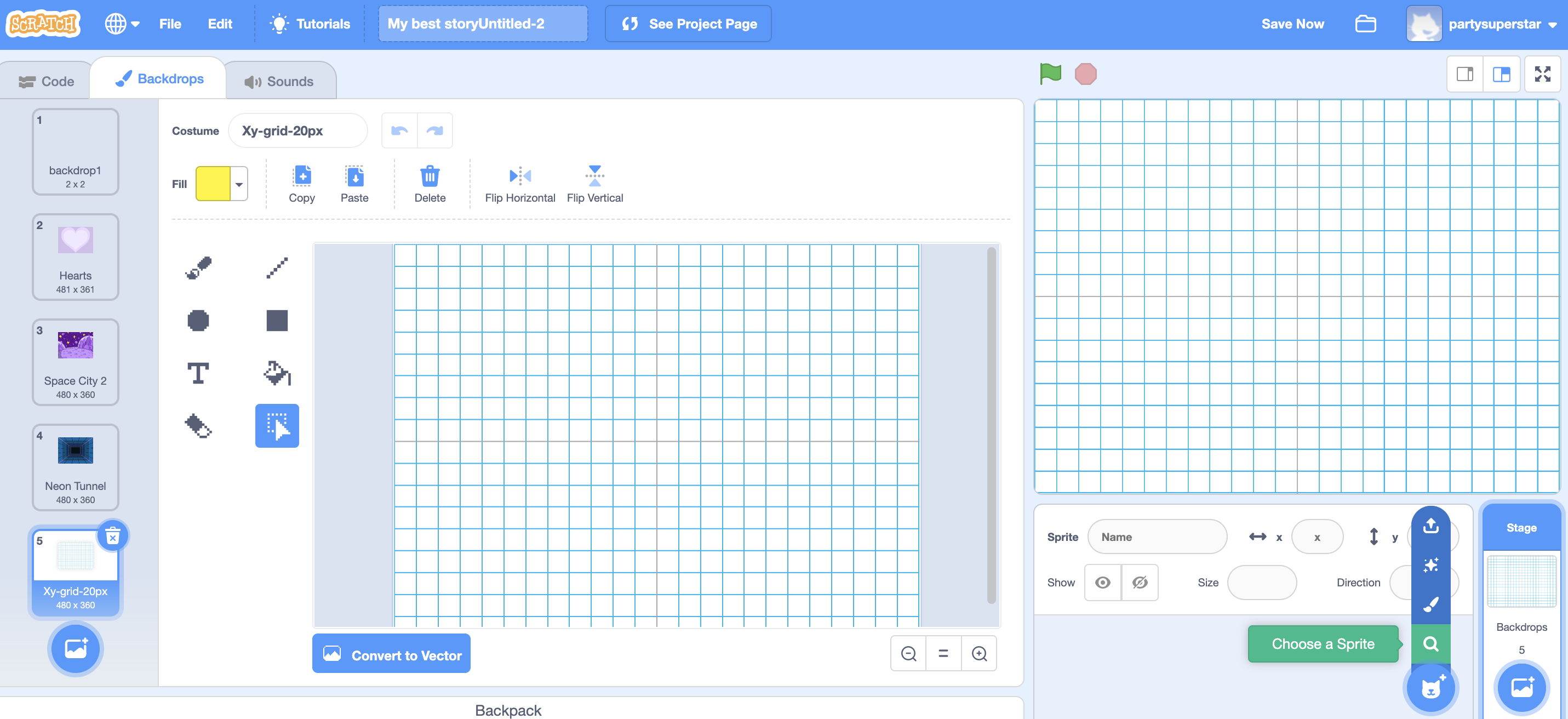This screenshot has width=1568, height=719.
Task: Hide sprite with crossed-eye icon
Action: [x=1140, y=583]
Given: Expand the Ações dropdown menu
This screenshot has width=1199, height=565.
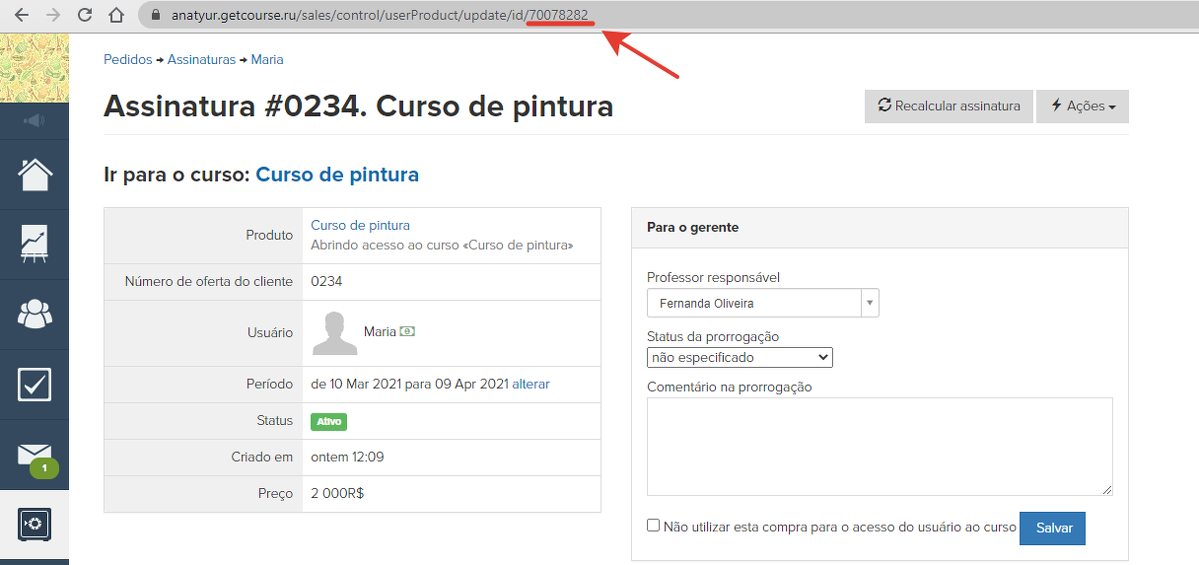Looking at the screenshot, I should [x=1082, y=106].
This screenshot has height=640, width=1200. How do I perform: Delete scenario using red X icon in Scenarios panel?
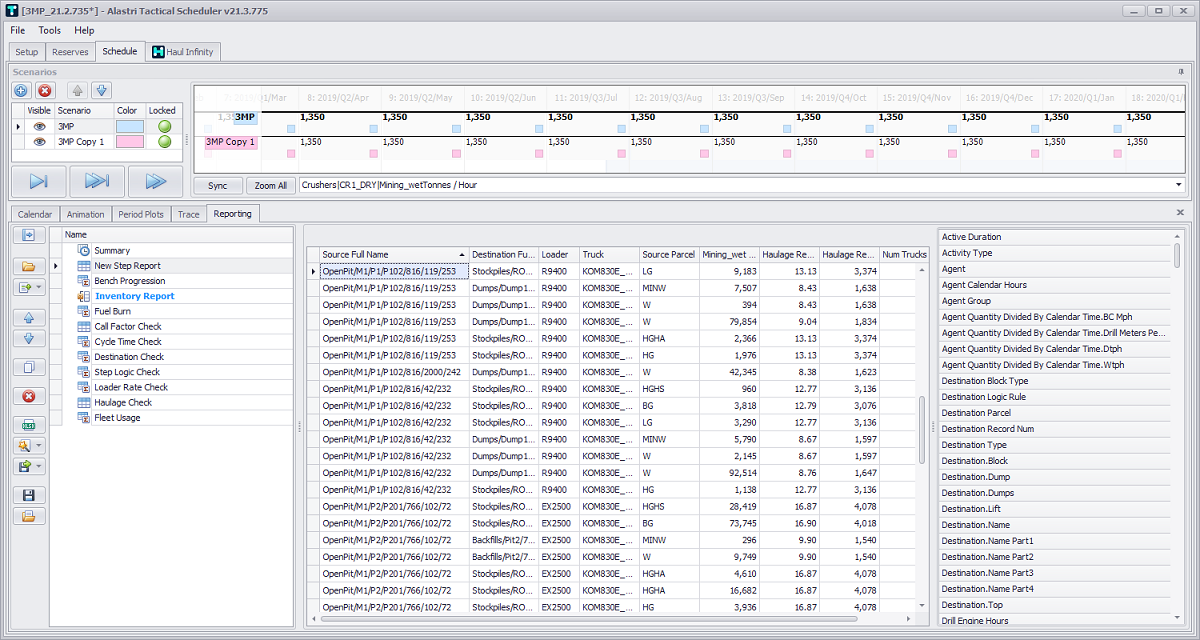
========================
- [WORK TO COMPLETE] Rewrite all the records with "dropdown" swapped for "drop-down" and nothing else changed. Leave the pictures out.

- [FULL SOLUTION]
This screenshot has width=1568, height=719.
Task: Hide sprite with crossed-eye icon
Action: [x=1140, y=583]
Given: Expand the Ações drop-down menu
This screenshot has width=1199, height=565.
Looking at the screenshot, I should [x=1082, y=106].
This screenshot has height=640, width=1200. How do I perform: Delete scenario using red X icon in Scenarios panel?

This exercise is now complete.